Putting up the Christmas tree sparks triggers of sexual abuse for a nine-year-old girl, so she asks that it be taken down.
Serious fear grips a 14-year-old girl when she and the foster mom returned home after a quick errand to find that the foster mom forgot to shut the front door. She’s terrified because in the past, drug dealers had broken into her home looking for her mom, who owed them money.
An eight-year-old girl knows what a pimp is.
The police terrify a seven-year-old boy because he has only ever interacted with them when they’ve taken him from his mom.
Street names for meth and the process of cooking it are within the span of general knowledge for a 10-year-old boy.
A boy, seven years old, urinates in the closet because he is scared he’d get in trouble for leaving his room.
Nightmares for an eight-year-old boy consist of empty dumpsters and him starving to death. So, he hoards food whenever and wherever he can.
Let’s Talk About Prevention
If you’ve made it this far, you are likely crying, just like I was while I was putting this post together. I’m not exactly sure how to wrap this all up, because I think the statements above have enough weight of their own.
Let me encourage you to take heart. It’s not “Child Abuse Awareness Month.” It’s “Child Abuse Prevention Month.” If you see something, say something. Call the Texas Abuse Hotline at 800.252.5400, or go online and report a concern.
Or, don’t let it go that far. Let’s work together to make the list of statements just a little shorter next year. If your heart is seriously touched, consider becoming a licensed foster parent.

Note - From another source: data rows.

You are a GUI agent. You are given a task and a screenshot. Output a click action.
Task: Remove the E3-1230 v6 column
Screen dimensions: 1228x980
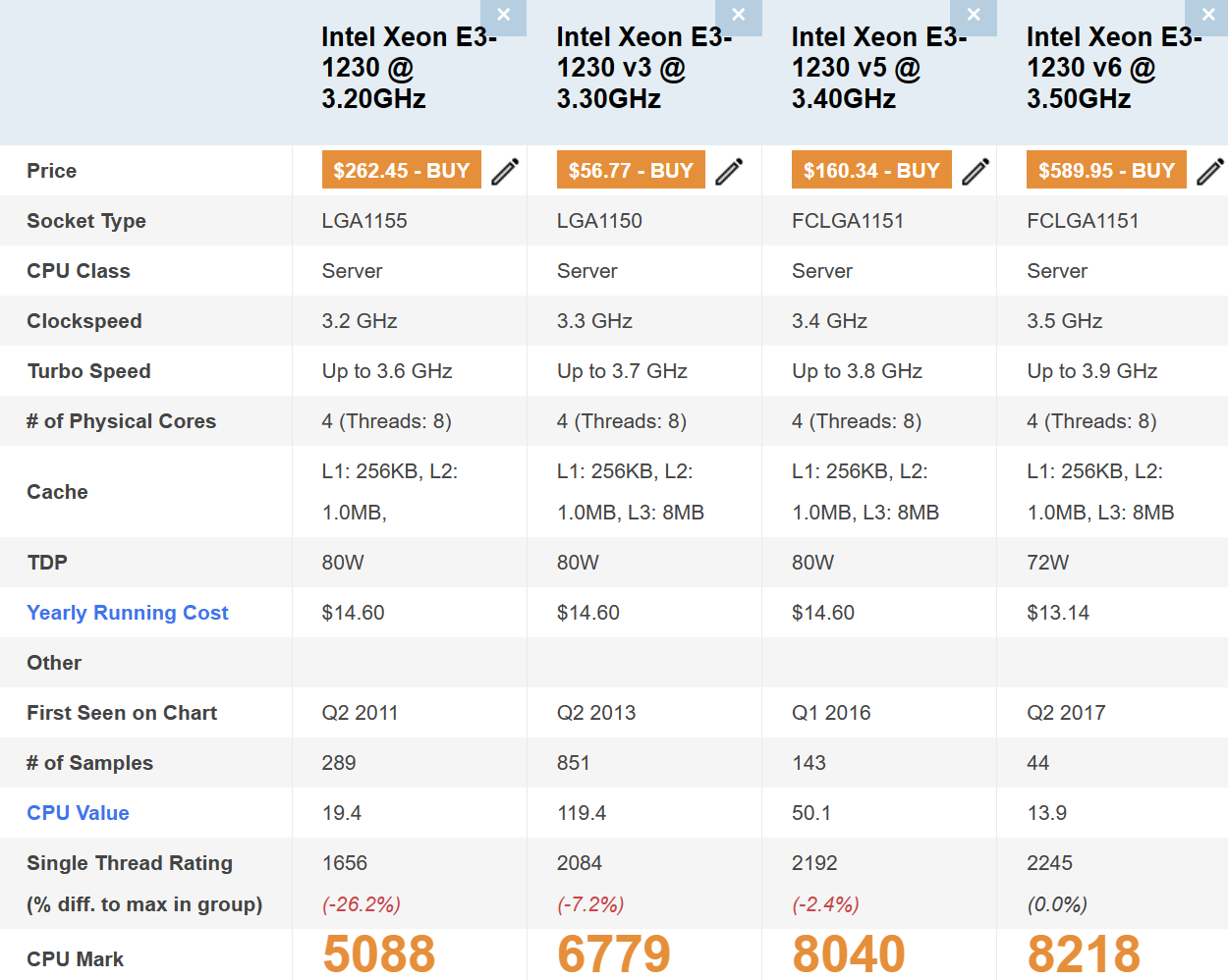click(x=1207, y=15)
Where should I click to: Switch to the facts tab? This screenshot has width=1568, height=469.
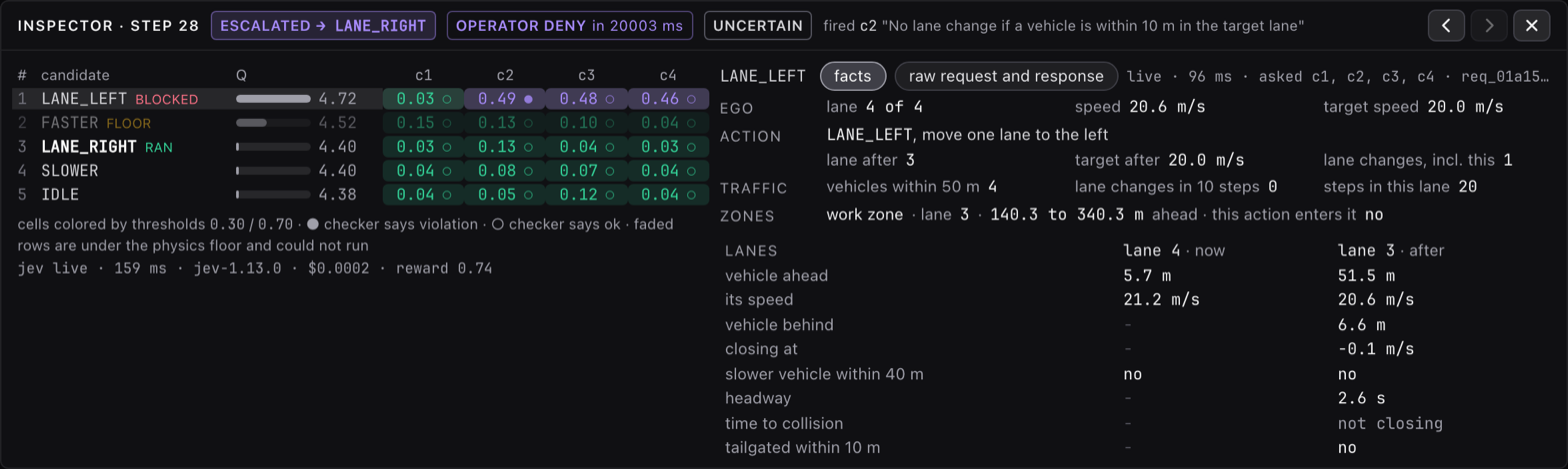pos(853,76)
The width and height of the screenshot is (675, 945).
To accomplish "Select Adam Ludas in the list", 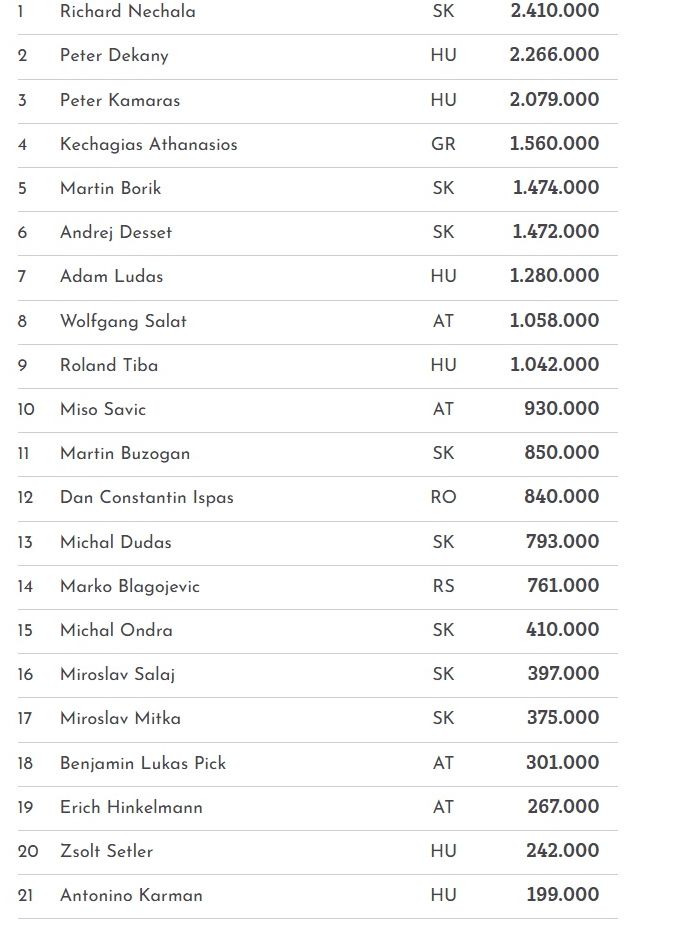I will point(111,276).
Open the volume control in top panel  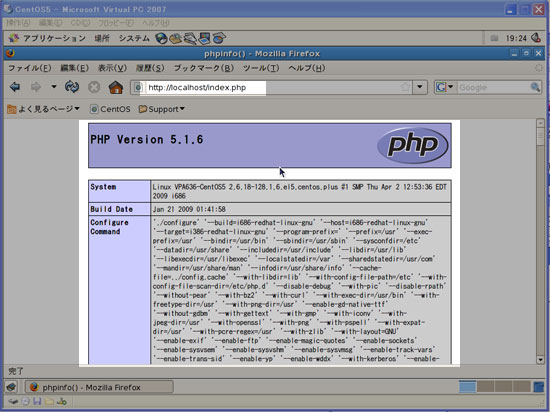(x=536, y=38)
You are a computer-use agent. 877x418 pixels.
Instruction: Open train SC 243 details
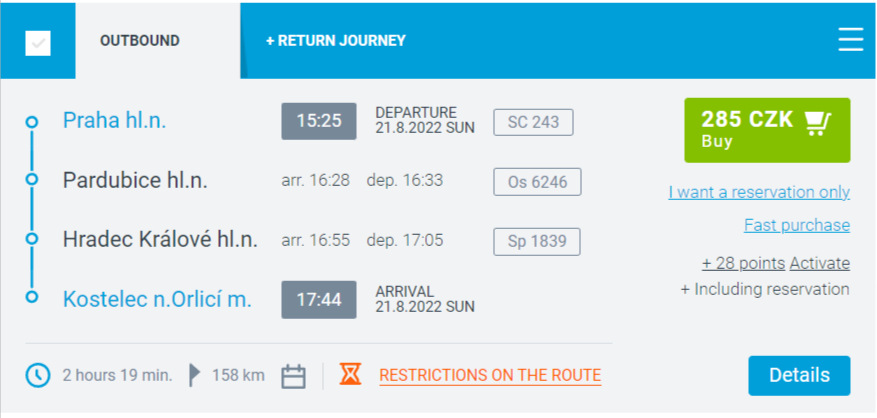pyautogui.click(x=533, y=122)
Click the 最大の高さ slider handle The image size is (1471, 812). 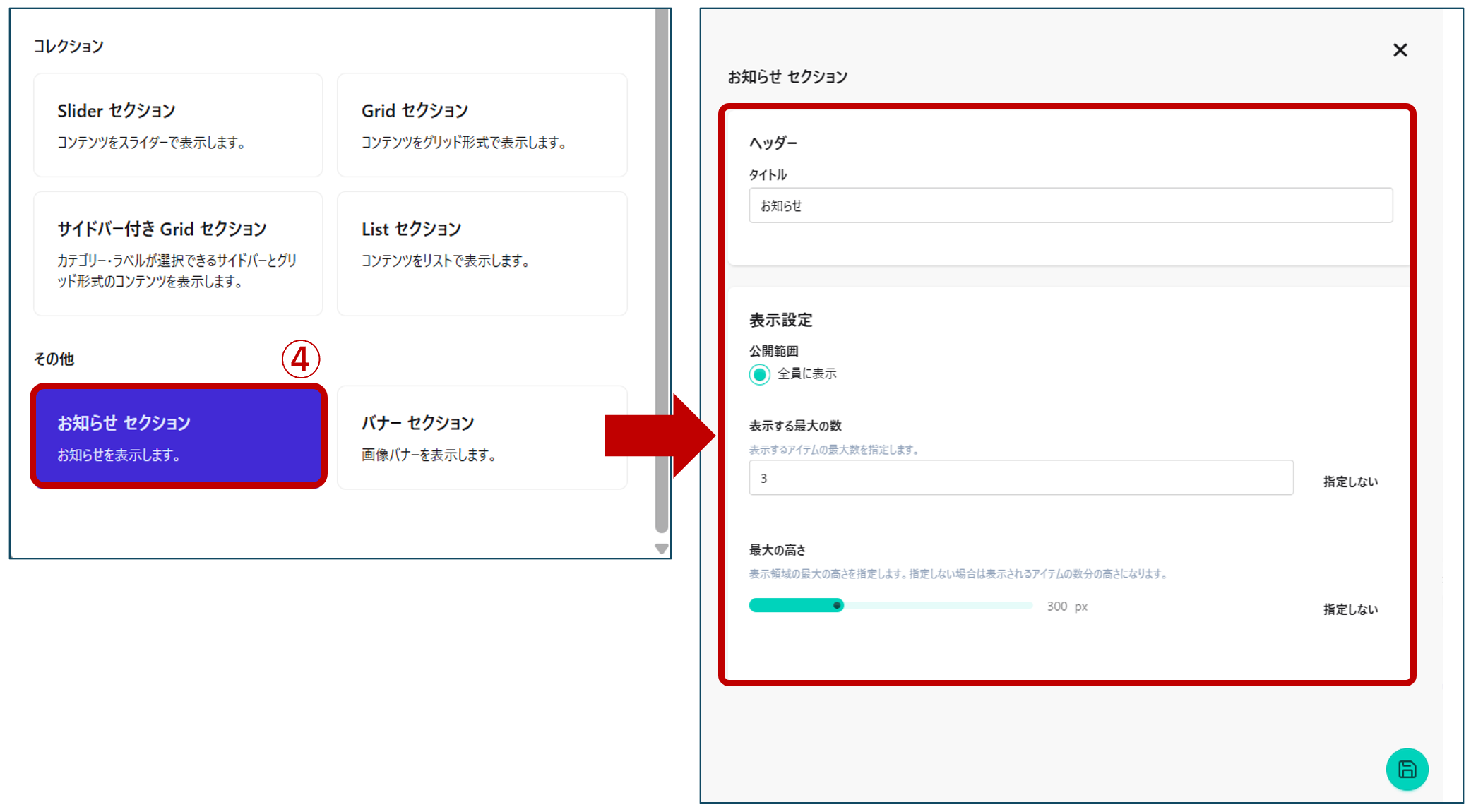click(x=837, y=605)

If that’s not a step you think you can take right now, there are so many other ways to contribute to the health of families!
- Help out a neighbor in need.
- Encourage a child that you see struggling on the playground.
- Pay a little extra attention to the cutie in the shopping cart in front of you.
- Ask your kids how their friends at school are.
- Call that new mom who you haven’t spoken to since baby came.
- Open your home to your kids’ friend who seem to need a little extra attention, and maybe a home-cooked meal.